Members of Rocky Mountain Rescue continued to look for it, and on February 11, they got a break. According to a press release, it was turned on on that date and not turned off. Using equipment, they tracked it as it moved along I-70, indicating it was in a car. The beacon was ultimately tracked to a parking lot in Boulder, where the owner was at a doctor's appointment.
Turns out the owner, a male backcountry skier in his 20s from Fraser, had gotten the unit as a birthday present from relatives who knew he liked to ski in the backcountry and were worried about avalanches. The gift was mistakenly identified as an avalanche beacon, and the owner, who didn't read the directions, had been using it as such, turning it on every time he thought he was in avy zones. He didn't know that he was broadcasting the equivalent of an SOS every time he turned it on.

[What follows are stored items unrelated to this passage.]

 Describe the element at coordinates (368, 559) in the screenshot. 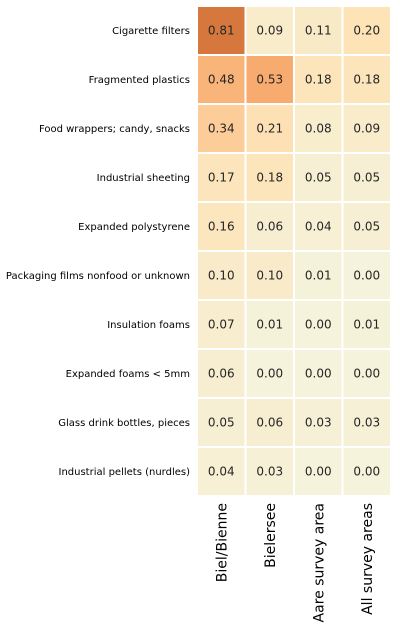

I see `column-label: All survey areas` at that location.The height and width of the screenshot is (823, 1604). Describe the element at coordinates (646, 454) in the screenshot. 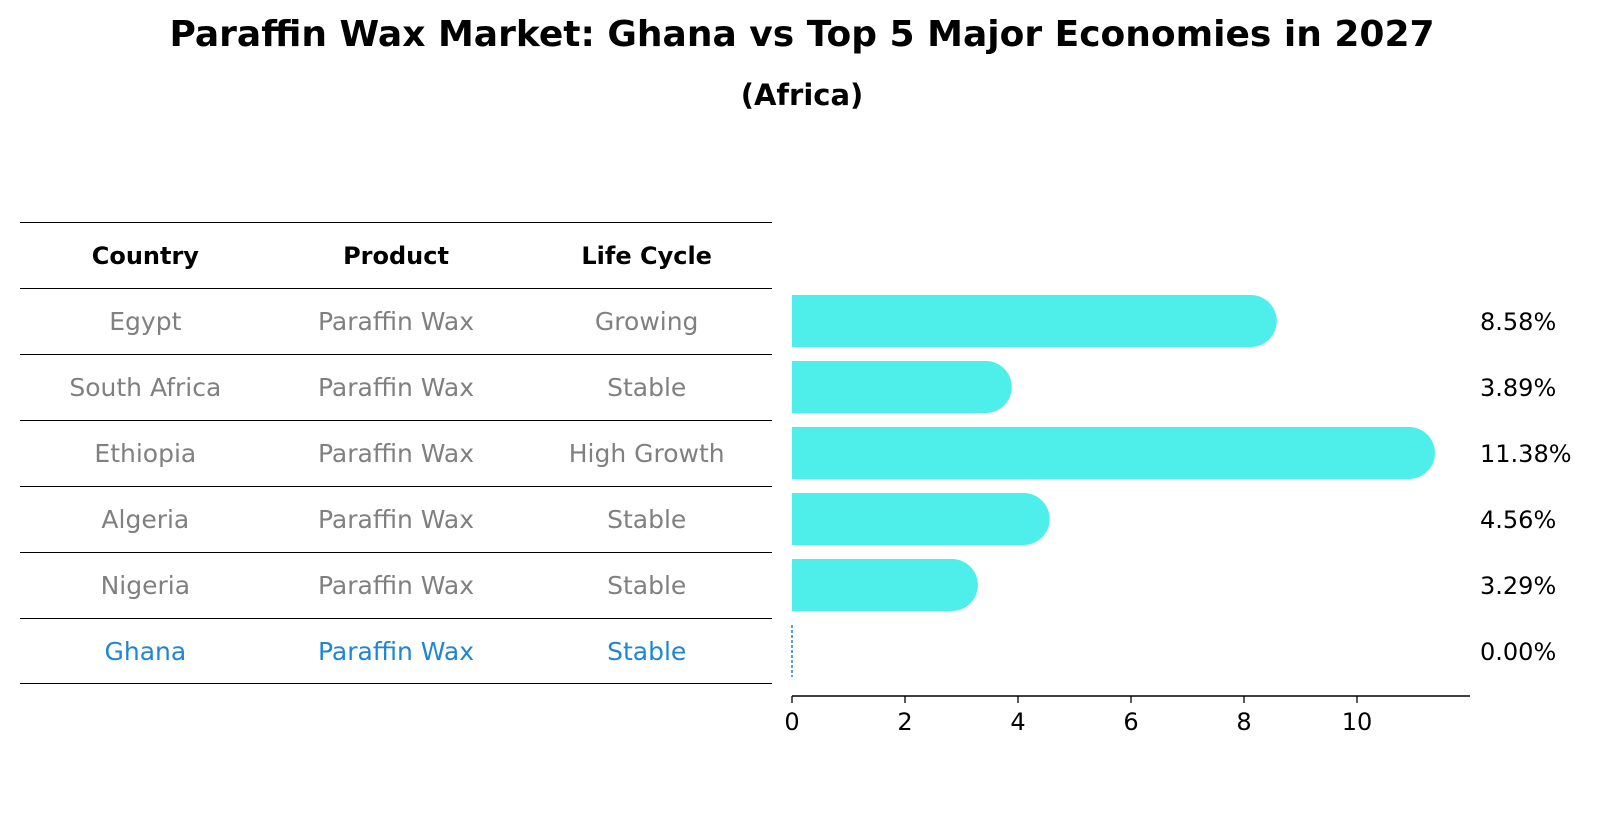

I see `cell-life-cycle: High Growth` at that location. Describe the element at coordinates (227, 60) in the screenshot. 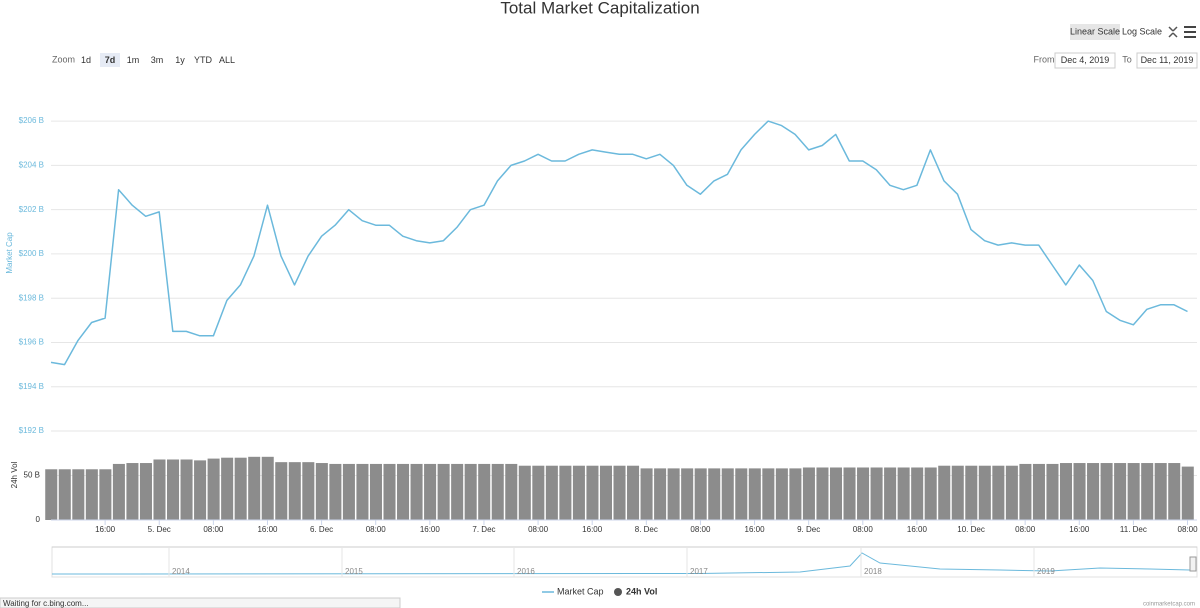

I see `zoom-button: ALL` at that location.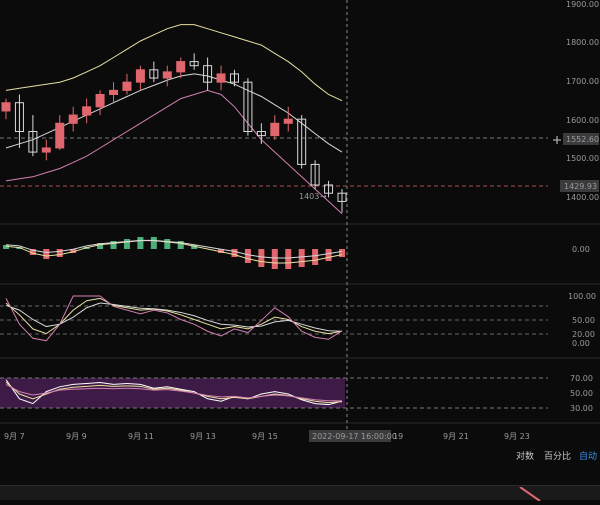 This screenshot has width=600, height=505. What do you see at coordinates (398, 436) in the screenshot?
I see `x-tick-label: 19` at bounding box center [398, 436].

Having determined that the owner wasn't aware of what he'd been doing, the Clear Creek County Sheriff declined to press charges. The Sheriff watched as the owner registered his PLB.
Noted backcountry skier Lou Dawson, the first to ski all 14,000 foot peaks in Colorado, wrote in his Wild Snow blog, "Perhaps he was so clueless he not only was using a PLB as an avy
beacon, but also expecting it to get him dug out from an avalanche with
no one else present?" Dawson also notes that as PLBs are sold in greater amounts, it is likely that more false alarms will be triggered, as unregistered units are used improperly, rendering the units ineffective as rescue groups get sent on wild goose chases.
It's no surprise, sadly: Every weekend, on my way to Arapahoe Basin, I see people skiing avalanche terrain off Loveland Pass who have no avalanche beacons, no shovels, no probes, and no clue. Even those who have the gear all too often don't know how to use it, and still depend more on luck than anything. It's time for people to realize the mountains are not Adventure Land.